▶ [Exercise goal]
Before the records, print the stretch of the article on predicting the Arrhenius crossover temperature from "Russian scientists develop" through "Sciences saw light in Materials.", copied exactly.

▶ [Excerpted passage]
++++

Russian scientists develop a neural network algorithm that predicts Arrhenius crossover temperature with 90 percent accuracy

Scheme of the machine learning model based on the feedforward artificial neural network
Scheme of the machine learning model based on the feedforward artificial neural network

A joint paper by the Department of Computational Physics and Modeling of Physical Processes and Udmurt Federal Research Center of the Russian Academy of Sciences saw light in Materials.

The algorithm can help speed up the production of many materials, including metal alloys, and simplify quality control during such production. An algorithm based on a neural network created at KFU makes it possible to accurately calculate the Arrhenius temperature from several physical parameters of the material. (a) Diagram of the root mean square error ξ of estimation of the Arrhenius crossover temperature TA calculated for various combinations of the quantities Tm, Tg, Tg/Tm and m, which were the inputs of the machine learning model. Inset: T(pred)A and T(emp)A are the predicted and empirical Arrhenius crossover temperatures, respectively. (b) Correspondence between the empirical TA and the TA predicted by the machine learning model using the validation data set.

Among the parameters used by the team for modeling were melting temperature, glass transition temperature, and brittleness value. They are used to describe phase transitions and structural changes in liquids during cooling.

Co-author, Associate Professor Bulat Galimzyanov comments, “Many solid materials, such as glass, metals, plastics, initially have the form of melts – they are viscous liquids that solidify at a certain temperature, turning into a solid state. The temperature at which a change in the state of aggregation begins is called the Arrhenius temperature. When approaching it, the atoms of matter begin to move in groups and more slowly than before. This indicates the preparation of the liquid for solidification.”

The algorithm was tested for metallic, silicate, borate, and organic glasses, according to the interviewee, “We found out that for the created neural network, the melting and glass transition temperatures of the material are significant and sufficient characteristics for estimating the Arrhenius temperature. From these two values, the algorithm determined the Arrhenius temperature for all analyzed liquids with an accuracy of more than 90 percent.”

The scientists worked out an equation linking the Arrhenius temperature with the melting temperatures and the glass transition temperature.

“Glass transition and melting temperatures are easily measured in lab conditions. Furthermore, they can be found in the literature. Thus, determining the Arrhenius temperature has now become easier. We can analyze the properties of liquids faster and estimate the characteristics of resulting solid materials more precisely,” concludes Galimzyanov.

The team further plans to adapt the created algorithm to more complex materials, such as polymers.

++++

▶ [Stored data]

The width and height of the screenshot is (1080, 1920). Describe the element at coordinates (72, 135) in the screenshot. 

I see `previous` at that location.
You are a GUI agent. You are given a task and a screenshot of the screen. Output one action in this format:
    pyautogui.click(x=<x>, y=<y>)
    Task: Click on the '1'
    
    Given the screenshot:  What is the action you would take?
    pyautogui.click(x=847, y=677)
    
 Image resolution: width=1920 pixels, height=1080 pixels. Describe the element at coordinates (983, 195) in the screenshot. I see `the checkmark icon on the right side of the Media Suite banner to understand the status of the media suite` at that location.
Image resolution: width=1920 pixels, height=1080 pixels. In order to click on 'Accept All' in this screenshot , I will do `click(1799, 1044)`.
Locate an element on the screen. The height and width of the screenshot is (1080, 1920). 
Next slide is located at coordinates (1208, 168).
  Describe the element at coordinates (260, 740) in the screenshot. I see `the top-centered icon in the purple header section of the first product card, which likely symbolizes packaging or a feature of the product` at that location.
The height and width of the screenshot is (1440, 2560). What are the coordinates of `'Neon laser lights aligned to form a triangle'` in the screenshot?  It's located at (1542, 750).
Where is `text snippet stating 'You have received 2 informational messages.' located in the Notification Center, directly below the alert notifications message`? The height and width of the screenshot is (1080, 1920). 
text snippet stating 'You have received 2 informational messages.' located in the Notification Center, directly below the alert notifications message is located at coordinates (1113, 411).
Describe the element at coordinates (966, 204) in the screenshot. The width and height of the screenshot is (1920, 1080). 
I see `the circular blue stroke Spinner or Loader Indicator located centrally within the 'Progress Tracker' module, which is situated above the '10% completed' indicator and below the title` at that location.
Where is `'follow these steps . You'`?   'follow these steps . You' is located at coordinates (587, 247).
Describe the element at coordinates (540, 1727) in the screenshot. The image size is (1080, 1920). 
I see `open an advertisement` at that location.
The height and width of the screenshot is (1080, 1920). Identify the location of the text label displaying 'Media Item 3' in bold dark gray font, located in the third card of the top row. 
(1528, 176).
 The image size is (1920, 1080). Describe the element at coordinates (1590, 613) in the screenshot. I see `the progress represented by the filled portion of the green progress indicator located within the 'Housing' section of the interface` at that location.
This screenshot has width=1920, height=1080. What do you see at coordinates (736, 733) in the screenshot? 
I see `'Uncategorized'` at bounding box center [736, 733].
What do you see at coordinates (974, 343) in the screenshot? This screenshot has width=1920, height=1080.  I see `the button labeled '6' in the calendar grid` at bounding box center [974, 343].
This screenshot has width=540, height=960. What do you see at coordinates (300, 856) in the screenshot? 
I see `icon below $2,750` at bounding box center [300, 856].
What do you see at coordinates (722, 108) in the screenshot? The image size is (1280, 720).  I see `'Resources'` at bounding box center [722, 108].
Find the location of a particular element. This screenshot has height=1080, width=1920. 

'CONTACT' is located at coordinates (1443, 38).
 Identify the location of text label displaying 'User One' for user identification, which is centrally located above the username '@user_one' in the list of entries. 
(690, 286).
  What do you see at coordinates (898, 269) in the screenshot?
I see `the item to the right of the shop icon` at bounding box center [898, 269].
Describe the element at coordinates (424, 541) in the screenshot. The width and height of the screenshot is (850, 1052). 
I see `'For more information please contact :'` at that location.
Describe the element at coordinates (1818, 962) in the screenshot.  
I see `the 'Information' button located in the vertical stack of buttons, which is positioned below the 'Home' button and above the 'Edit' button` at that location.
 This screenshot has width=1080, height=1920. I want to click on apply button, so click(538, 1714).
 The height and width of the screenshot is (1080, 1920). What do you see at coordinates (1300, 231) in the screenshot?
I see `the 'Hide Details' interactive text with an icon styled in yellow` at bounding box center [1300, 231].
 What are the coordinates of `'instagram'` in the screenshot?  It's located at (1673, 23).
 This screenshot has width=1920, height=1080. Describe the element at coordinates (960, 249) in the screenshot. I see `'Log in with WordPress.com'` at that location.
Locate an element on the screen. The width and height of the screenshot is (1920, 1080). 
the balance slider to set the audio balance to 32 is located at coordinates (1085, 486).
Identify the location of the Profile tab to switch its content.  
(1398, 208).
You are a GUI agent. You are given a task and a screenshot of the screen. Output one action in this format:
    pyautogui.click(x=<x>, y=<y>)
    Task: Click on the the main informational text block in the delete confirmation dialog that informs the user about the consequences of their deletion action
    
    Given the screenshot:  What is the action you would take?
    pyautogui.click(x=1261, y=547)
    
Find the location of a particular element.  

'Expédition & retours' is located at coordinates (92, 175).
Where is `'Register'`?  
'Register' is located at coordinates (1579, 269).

++++

▶ [Problem solution]
Russian scientists develop a neural network algorithm that predicts Arrhenius crossover temperature with 90 percent accuracy

Scheme of the machine learning model based on the feedforward artificial neural network
Scheme of the machine learning model based on the feedforward artificial neural network

A joint paper by the Department of Computational Physics and Modeling of Physical Processes and Udmurt Federal Research Center of the Russian Academy of Sciences saw light in Materials.